Polysomes were isolated as described previously (38). In brief, the cell culture was treated with cycloheximide (100 μg/ml) for 15 min before cell harvesting. The cytoplasmic fraction was obtained by cell lysis in isotonic buffer (150 mM NaCl, 1.5 mM MgCl2, 10 mM Tris-HCl [pH 8.5]) containing 0.5% Nonidet P-40, centrifuged for 10 min at 10,000 × g and 4°C, and finally centrifuged on a 7 to 47% sucrose gradient in isotonic buffer for 2 h at 40,000 rpm and 2°C in a SW41 rotor. For EDTA treatment, the cytoplasmic fraction and sucrose gradients were adjusted to 25 mM EDTA. Fractions were collected and analyzed as indicated below. As a negative control, polysomes were disrupted by incubation of the cell cultures with puromycin (100 μg/ml), instead of cycloheximide, for 60 min before cell harvesting.
Immunological techniques.
Immunological detection of hStaufen-like protein was carried out with a rabbit antiserum prepared by immunization with purified His-STL protein. We used as controls both preimmune serum and the immune serum depleted of specific reactivity by incubation with purified His-HST protein bound to Ni2+-NTA resin.

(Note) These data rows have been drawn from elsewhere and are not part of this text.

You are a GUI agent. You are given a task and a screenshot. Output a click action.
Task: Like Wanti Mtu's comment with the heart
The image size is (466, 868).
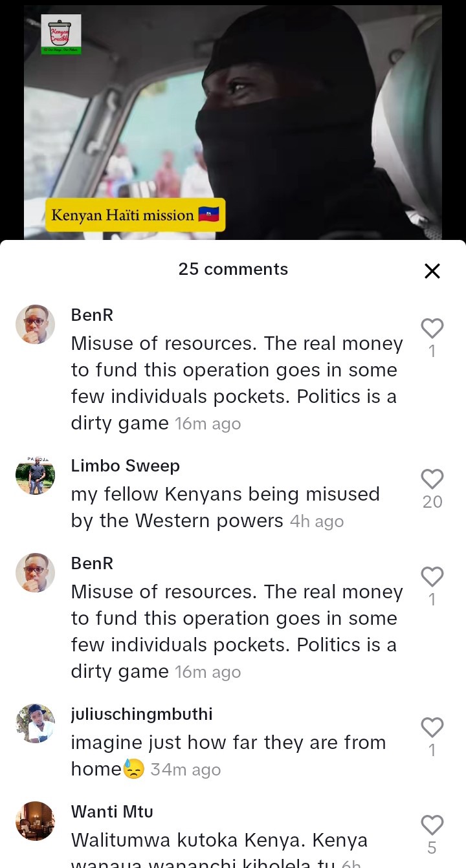coord(432,825)
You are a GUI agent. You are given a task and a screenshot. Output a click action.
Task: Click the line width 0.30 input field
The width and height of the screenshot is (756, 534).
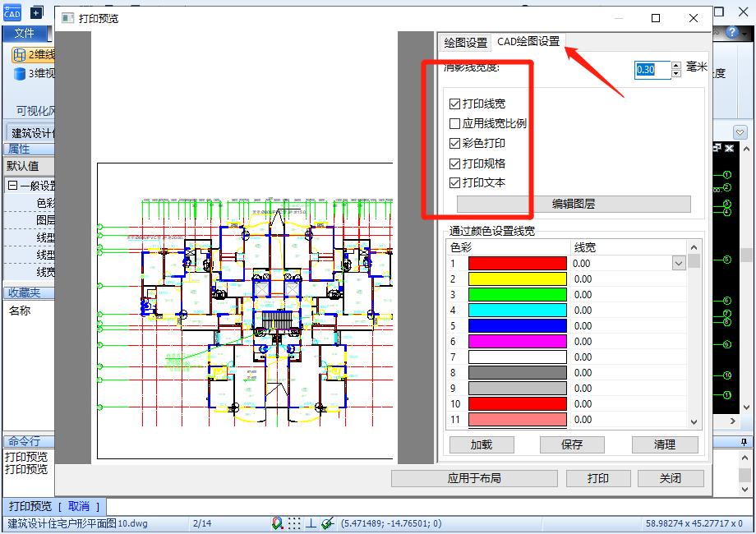652,70
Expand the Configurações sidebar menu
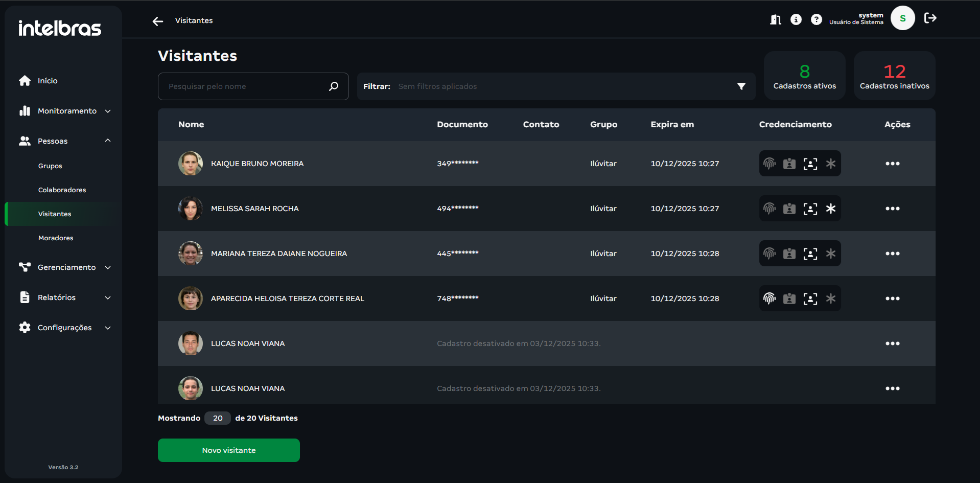This screenshot has height=483, width=980. tap(65, 328)
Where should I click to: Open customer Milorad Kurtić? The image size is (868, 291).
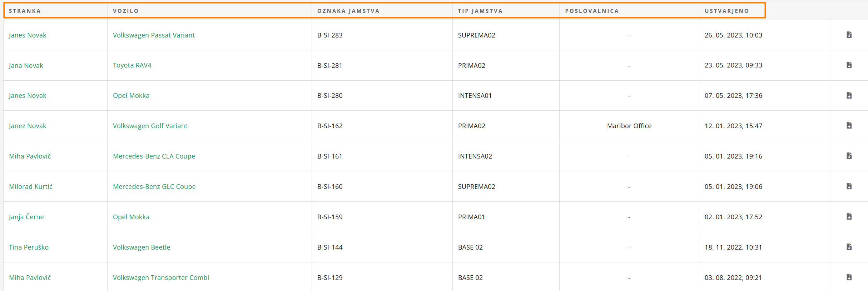[31, 187]
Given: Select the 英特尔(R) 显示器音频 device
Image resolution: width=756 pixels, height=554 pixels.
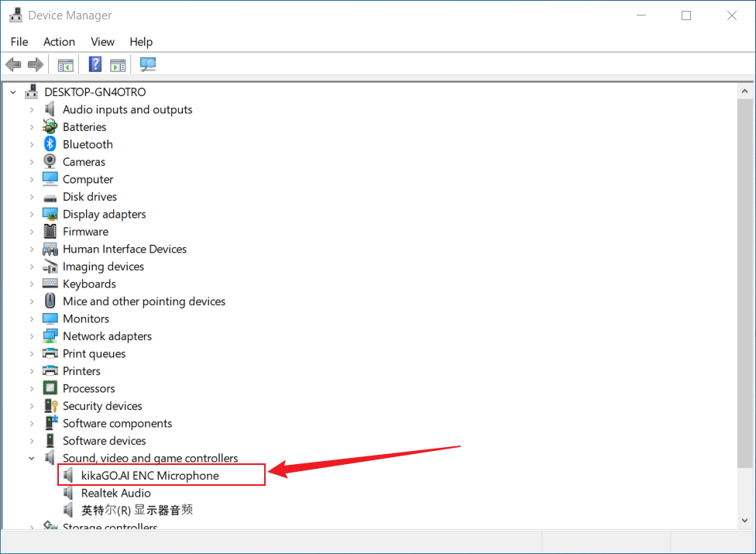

For Western blot analysis, cell extracts were subjected to sodium dodecyl sulfate-polyacrylamide gel electrophoresis and transferred to Immobilon filters, and the membranes were saturated with 3% bovine serum albumin (BSA) for 1 h at room temperature. The filters were incubated with a 1:400 to 1:2,000 dilutions of the anti-STL or control serum for 1 h at room temperature. After being washed twice for 30 min with phosphate-buffered saline (PBS) containing 0.25% Tween 20, the filters were incubated with a 1:10,000 dilution goat anti-rabbit immunoglobulin G conjugated to horseradish peroxidase. Finally, the filters were washed two times for 30 min as described above and developed by enhanced chemiluminescence.

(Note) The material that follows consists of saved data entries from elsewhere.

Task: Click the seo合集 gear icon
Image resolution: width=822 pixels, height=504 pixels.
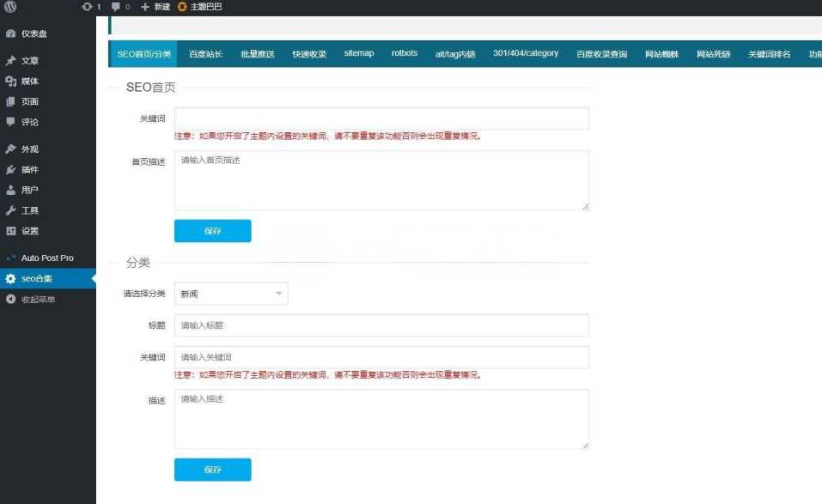Action: coord(10,278)
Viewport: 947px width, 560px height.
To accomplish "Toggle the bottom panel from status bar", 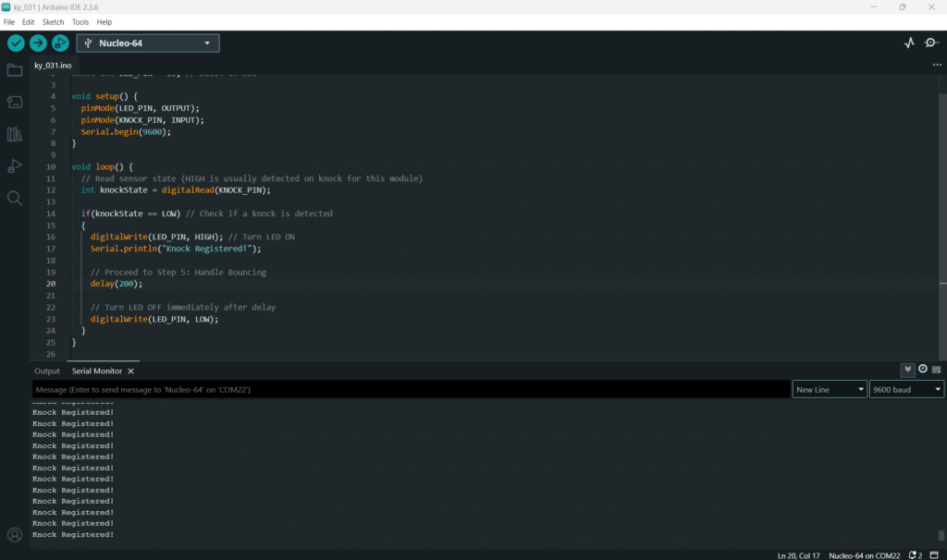I will click(933, 555).

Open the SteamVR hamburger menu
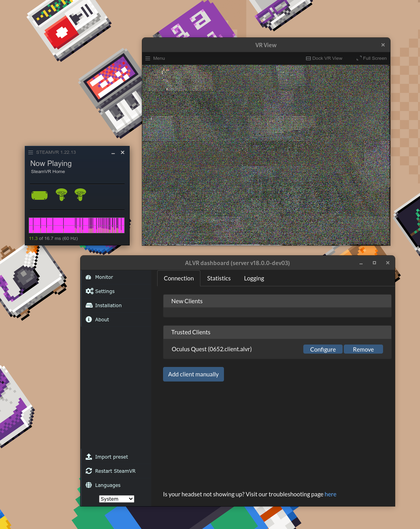pos(31,152)
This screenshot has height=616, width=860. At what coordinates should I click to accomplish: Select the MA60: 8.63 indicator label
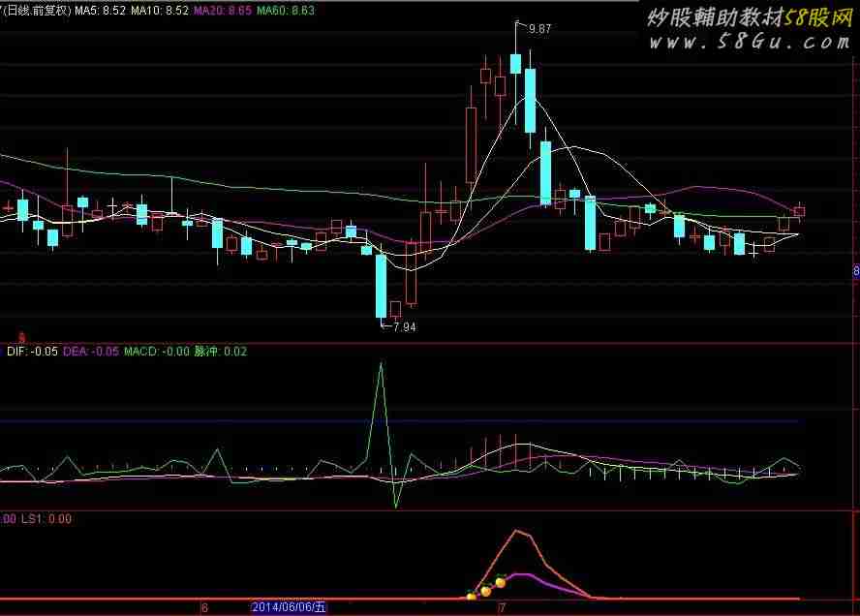[285, 11]
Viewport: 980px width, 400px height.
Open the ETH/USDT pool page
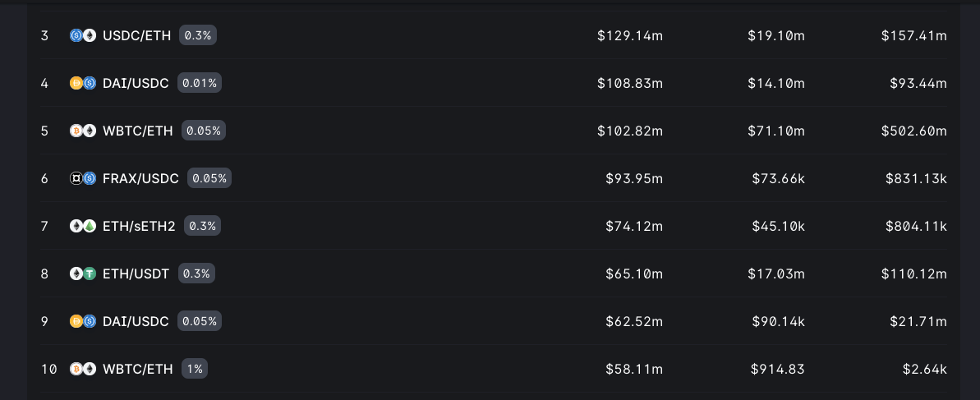[136, 274]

Immunofluorescence analysis was performed as follows. HeLa cell cultures were washed with PBS, fixed for 20 min in 4% paraformaldehyde, and washed with PBS. After treatment with 50 mM NH4Cl for 20 min, cells were permeabilized for 10 min with 0.1% Triton X-100 and blocked with 10% BSA in PBS. The cells were incubated with anti-STL rabbit or control serum (at a 1:200 dilution in PBS–1% BSA) or the appropriate dilutions of the antibodies specific for the various intracellular markers (1:100 for monoclonal anti-ribophorin I, 1:50 for monoclonal anti-lamp2, 1:1,000 for monoclonal antibodies specific for Bip and tubulin, and 1:400 for monoclonal anti-T7 tag) for 1 h at room temperature. After washing with PBS–1% BSA, the bound antibodies were revealed with fluorescein isothiocyanate-conjugated rabbit anti-mouse antibody (1:200 dilution) or Texas red-conjugated goat anti-rabbit antibody (1:200 dilution) by incubation for 1 h at room temperature. Finally, the cells were washed with PBS and the preparations were mounted with Mowiol. Images were obtained with a Zeiss Axiophot fluorescence microscope equipped with a high-resolution charge-coupled device (CCD) camera. For double-fluorescence experiments, the images were superimposed with Adobe Photoshop.
RESULTS
Identification of hStaufen-like by interaction with influenza virus NS1 protein.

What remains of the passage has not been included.